> Activity:
Give back the records that follow exactly, images excluded.

Extracted entries: Begin

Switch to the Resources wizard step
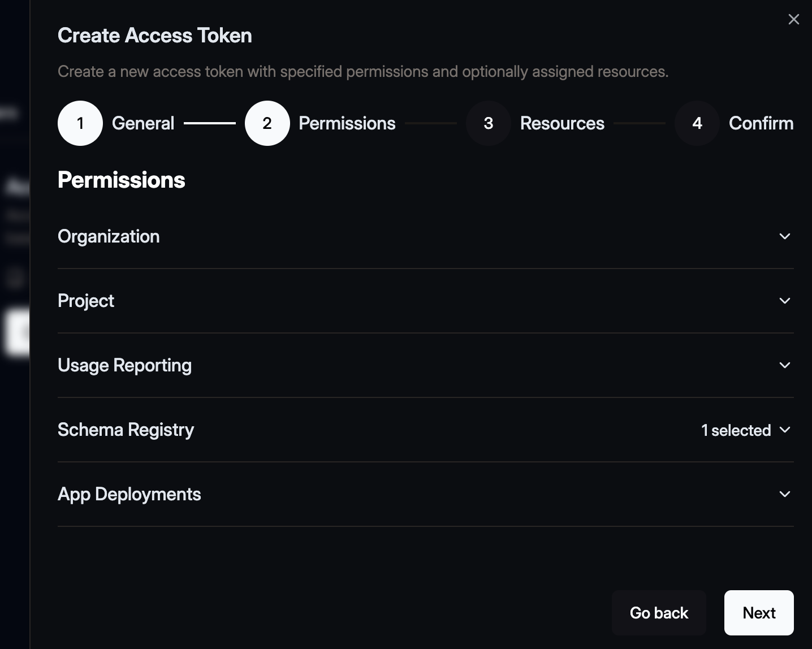 [562, 123]
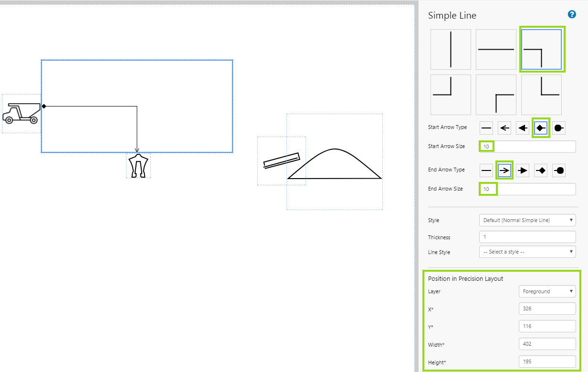Select the stockpile mound shape on canvas
Screen dimensions: 588x372
[334, 165]
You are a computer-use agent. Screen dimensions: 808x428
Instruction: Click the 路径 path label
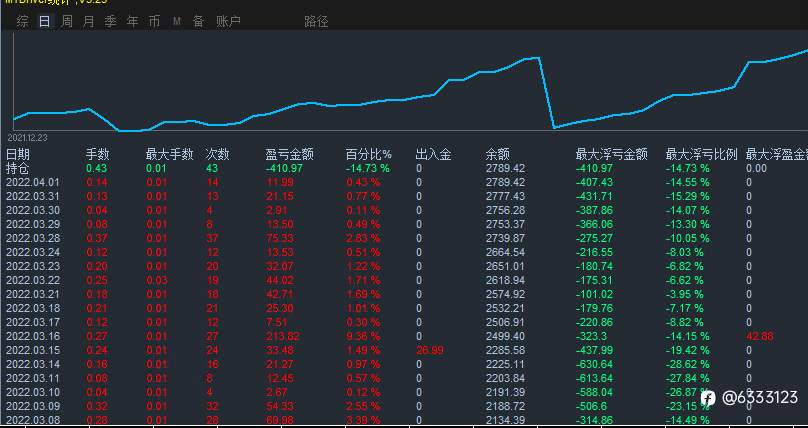click(x=316, y=21)
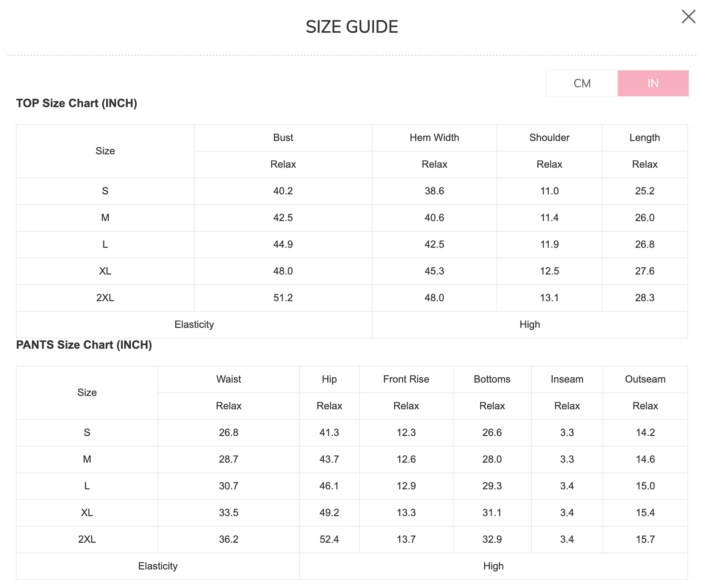Click the Waist column header
This screenshot has height=588, width=706.
pos(229,379)
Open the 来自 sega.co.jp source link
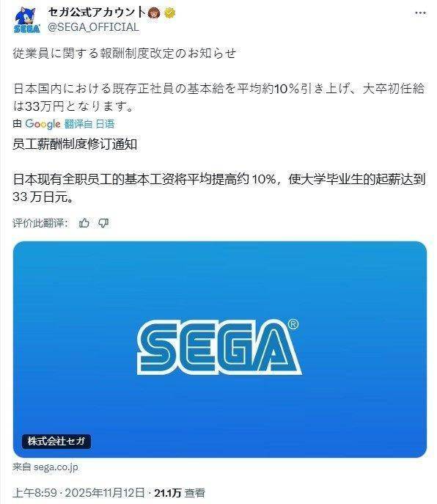Viewport: 437px width, 504px height. click(x=45, y=467)
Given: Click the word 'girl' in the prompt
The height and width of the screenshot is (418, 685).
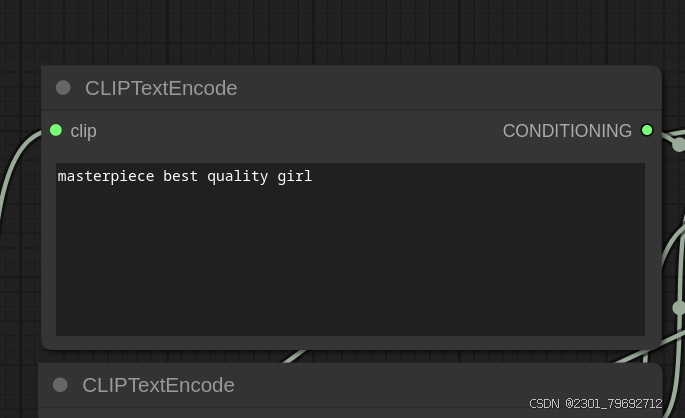Looking at the screenshot, I should pos(295,176).
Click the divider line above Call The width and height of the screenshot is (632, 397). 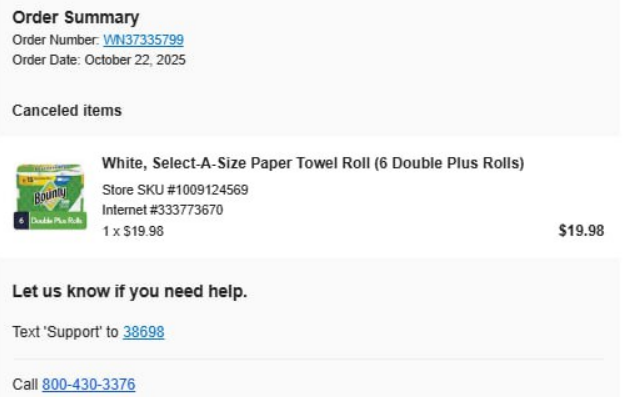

Extracted entries: End

> Result of this exercise:
Switch to the Resources wizard step
 [562, 123]
Select the stockpile mound shape on canvas
Screen dimensions: 588x372
[334, 165]
You are a computer-use agent. Screen dimensions: 808x428
Instruction: Click the 路径 path label
click(x=316, y=21)
Click the Waist column header
This screenshot has height=588, width=706.
pos(229,379)
Open the 来自 sega.co.jp source link
Viewport: 437px width, 504px height. click(x=45, y=467)
Given: Click the word 'girl' in the prompt
The height and width of the screenshot is (418, 685).
Looking at the screenshot, I should pos(295,176).
Click the divider line above Call The width and height of the screenshot is (632, 397). 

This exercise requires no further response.